A major reason we run below trend is our claims processing excellence—a foundation we’ve invested in for years:
  • ClaimsXten® clinical edits to catch coding and bundling issues up front
  • Waste & Abuse controls to flag unnecessary services and patterns
  • Complex Claims review to resolve high-dollar, high-variance cases
For example, in our last cycle, we reviewed more than 1.5 million claims for waste and abuse, and saved our clients nearly $15 million dollars, resulting in average savings of more than $3,000 per claim when savings were identified. Savings came from finding documentation errors, duplicate claims, inaccurate billing codes, recommended denials, and services not separately payable or lacking valid orders. These aren’t one-time wins; they’re systematic controls that keep working as the market.

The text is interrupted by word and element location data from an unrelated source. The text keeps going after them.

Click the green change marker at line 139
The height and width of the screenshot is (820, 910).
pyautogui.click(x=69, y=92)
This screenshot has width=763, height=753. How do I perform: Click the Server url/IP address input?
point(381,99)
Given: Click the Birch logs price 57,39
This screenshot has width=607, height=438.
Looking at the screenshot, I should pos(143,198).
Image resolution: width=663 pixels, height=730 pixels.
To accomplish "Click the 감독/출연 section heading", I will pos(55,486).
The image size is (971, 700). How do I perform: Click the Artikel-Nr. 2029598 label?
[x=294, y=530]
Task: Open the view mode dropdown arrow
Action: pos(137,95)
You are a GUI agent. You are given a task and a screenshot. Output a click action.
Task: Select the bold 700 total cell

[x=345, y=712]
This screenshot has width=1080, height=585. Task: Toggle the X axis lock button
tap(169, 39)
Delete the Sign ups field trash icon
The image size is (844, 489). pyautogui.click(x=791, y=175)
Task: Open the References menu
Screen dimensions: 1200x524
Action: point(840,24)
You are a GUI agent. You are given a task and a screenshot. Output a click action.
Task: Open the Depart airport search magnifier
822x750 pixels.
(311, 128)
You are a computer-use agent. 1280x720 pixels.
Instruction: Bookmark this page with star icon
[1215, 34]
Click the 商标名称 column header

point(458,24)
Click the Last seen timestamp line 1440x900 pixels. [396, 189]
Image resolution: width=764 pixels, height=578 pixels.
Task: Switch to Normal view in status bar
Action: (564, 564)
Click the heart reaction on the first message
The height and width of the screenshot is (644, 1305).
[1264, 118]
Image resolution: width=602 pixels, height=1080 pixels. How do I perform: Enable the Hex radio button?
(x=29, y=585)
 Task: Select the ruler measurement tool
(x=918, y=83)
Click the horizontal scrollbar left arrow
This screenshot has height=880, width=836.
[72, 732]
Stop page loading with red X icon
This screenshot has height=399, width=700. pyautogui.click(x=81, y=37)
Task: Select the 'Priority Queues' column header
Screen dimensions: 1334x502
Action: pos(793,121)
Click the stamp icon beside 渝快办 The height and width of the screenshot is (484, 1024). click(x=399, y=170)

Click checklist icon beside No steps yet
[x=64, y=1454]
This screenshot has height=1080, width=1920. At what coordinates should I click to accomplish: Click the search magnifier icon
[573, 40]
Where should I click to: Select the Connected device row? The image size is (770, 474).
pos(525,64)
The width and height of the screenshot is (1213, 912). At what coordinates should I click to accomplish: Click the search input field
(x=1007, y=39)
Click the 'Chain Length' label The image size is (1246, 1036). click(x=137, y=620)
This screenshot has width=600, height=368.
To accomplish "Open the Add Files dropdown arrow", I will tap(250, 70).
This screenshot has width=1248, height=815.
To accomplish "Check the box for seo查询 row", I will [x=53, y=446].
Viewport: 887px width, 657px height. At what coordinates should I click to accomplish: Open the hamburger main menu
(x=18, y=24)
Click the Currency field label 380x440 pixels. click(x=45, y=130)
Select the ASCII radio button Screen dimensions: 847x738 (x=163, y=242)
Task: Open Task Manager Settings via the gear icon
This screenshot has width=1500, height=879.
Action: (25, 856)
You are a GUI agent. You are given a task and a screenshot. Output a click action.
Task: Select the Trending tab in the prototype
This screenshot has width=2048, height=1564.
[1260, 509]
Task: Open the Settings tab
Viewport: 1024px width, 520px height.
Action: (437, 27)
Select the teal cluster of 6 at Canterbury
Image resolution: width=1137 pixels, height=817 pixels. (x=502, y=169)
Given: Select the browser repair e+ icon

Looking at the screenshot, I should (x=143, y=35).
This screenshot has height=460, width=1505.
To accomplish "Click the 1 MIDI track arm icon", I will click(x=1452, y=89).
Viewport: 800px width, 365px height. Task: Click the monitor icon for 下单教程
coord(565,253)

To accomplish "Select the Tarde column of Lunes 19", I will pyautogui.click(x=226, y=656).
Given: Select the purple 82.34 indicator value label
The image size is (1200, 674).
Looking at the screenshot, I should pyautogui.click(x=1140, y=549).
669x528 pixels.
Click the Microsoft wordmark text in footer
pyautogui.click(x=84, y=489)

What employers and brokers can do right now

Some cost drivers are outside anyone’s control (e.g., the rising cost of new medical technologies and pharmacy pressure), but several levers consistently move the needle.
  1. Promote preventive care (and measure it). Drive screenings, vaccinations, and early detection outreach. Earlier care is usually better care—and less expensive.
  2. Target chronic conditions with proven programs. Focus on diabetes, musculoskeletal, cardiometabolic, and rising-risk cohorts. Look for vendors with outcomes you can audit.
  3. Optimize plan design for value.
    • Align networks to high-quality, lower-cost providers and sites of care.
    • Tighten utilization review and pharmacy management where trend is hottest.
    • Help members stay in-network to keep costs down.
  4. Make the experience effortless. Give members clear guidance, digital tools, and live help so they choose in-network, appropriate settings and avoid unnecessary services.

The bottom line

Trend pressure isn’t going away; if anything, the industry expects it to persist in the medium term. But employers that pair rigorous claims controls with smart plan design and a member-first experience can keep costs below trend—and convert those savings into a competitive edge: stronger margins today and more attractive benefits that win talent tomorrow.
 
1. Willis Towers Watson, “2025 Global Medical Trends Survey report.” (2025) Retrieved from: https://www.wtwco.com/en-us/insights/2024/10/2025-global-medical-trends-survey
2. Willis Towers Watson, “2025 Global Medical Trends Survey report.” (2025) Retrieved from: https://www.wtwco.com/en-us/insights/2024/10/2025-global-medical-trends-survey
3. Internal data. Our 5.1% figure is a factor-adjusted PEPM (demographic and geographic), excludes clients with reference-based pricing. Individual client results may vary.